▶ _Text_:
--

27 Dezember, 2006 11:27  
Anonymous Anonym said...

Jetzt kommen wir der Sache schon näher. Es wäre schön, wenn Sie einmal einen "Text" hier formulieren würden, den mehr als 70% der Eltern verstehen, und der dazu noch genau beschreibt, was ein Kind z.B. in einer dritten Klasse in Mathe bezogen auf die aktuell verbindlichen Lernziele wirklich kann. Am gültigen Lehrplan kommen wir ja nicht vorbei, auch wenn man ihn nicht für gut hält.Ich bin schon gespannt, was ich da jetzt zu lesen bekomme.

02 Januar, 2007 10:58  
Blogger Ursula Walther said...

Einen solchen Text würde ich formulieren, wenn ich auch nur annähernd begriffen hätte, was die von mir zitierten Zeilen bedeuten sollen. Und wenn ich das nicht kann, wieso sollen das andere ganz normale Eltern können? Sie sollten es aber können, weil das Zeugnis sie ja immerhin über den Lernstand ihrer Kinder informieren soll. Mich wundert kein bisschen, dass Eltern statt eines solchen Textes lieber Ziffernnoten haben möchten. Die glauben sie immerhin zu verstehen.

02 Januar, 2007 18:54  
Anonymous Anonym said...

Dann nehmen wir einmal an, die Denise kommt mit einer "drei" in Mathematik im Zeugnis heim. Super! Jetzt wissen alle, was sie in Mathematik kann und was nicht! Jetzt ist individuelle Förderung kein Problem mehr, oder?
Meine Meinung ist, dass es nur zwei Ziffernnoten gibt die man "vertehen" kann: die Eins und die Sechs.
Alles dazwischen ist diffus und vielen subjektiven Faktoren abhängig.
Ich gebe Ihnen aber recht, dass man Zeugnisbemerkungen auch leicht verständlich formulieren könnte. Doch dazu bräuchten die Verfasser mehr "epische Breite", die ihnen in den neuen Zeugnisformularen der Grundschule in Bayern nicht zur Verfügung steht. Also versucht man, auch aufgrund der räumlichen Enge, möglichst "dicht" zu formulieren, um alle Aspekte unterzubringen.
Ich fand die alten Fließtextzeugnisse in der ersten und zweiten Klasse einfach besser. Jedes Kind ist einfach anders und passt nicht in vorgegebene Kästchen. Vorstellbar wäre für mich auch, dass im Rahmen einer Stärkung der Autonomie der Schulen, jede Schule die äußere Form ihrer Zeugnisse selber bestimmen könnte.

04 Januar, 2007 11:24  
Blogger Ursula Walther said...

--

▶ _Datenblock_:
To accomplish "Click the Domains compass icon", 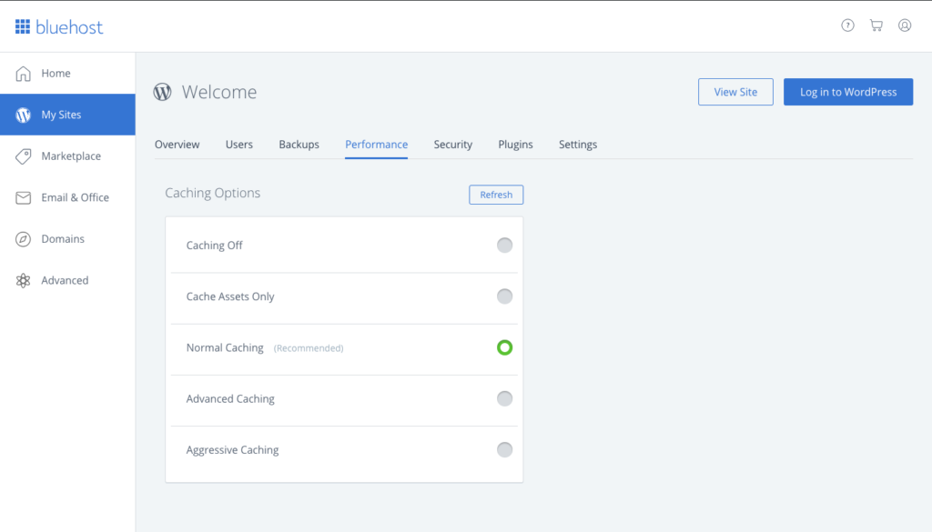I will [23, 239].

--

▶ _Aufgabe_: Gib den Abschnitt des Textes über Zeugnisnoten, beginnend bei "Dann nehmen wir" und endend bei "und die Sechs.", in aktualisierter Form wieder. Ersetze dabei "Denise" durch "Marie".

▶ _Gelöste Aufgabe_:
Dann nehmen wir einmal an, die Marie kommt mit einer "drei" in Mathematik im Zeugnis heim. Super! Jetzt wissen alle, was sie in Mathematik kann und was nicht! Jetzt ist individuelle Förderung kein Problem mehr, oder?
Meine Meinung ist, dass es nur zwei Ziffernnoten gibt die man "vertehen" kann: die Eins und die Sechs.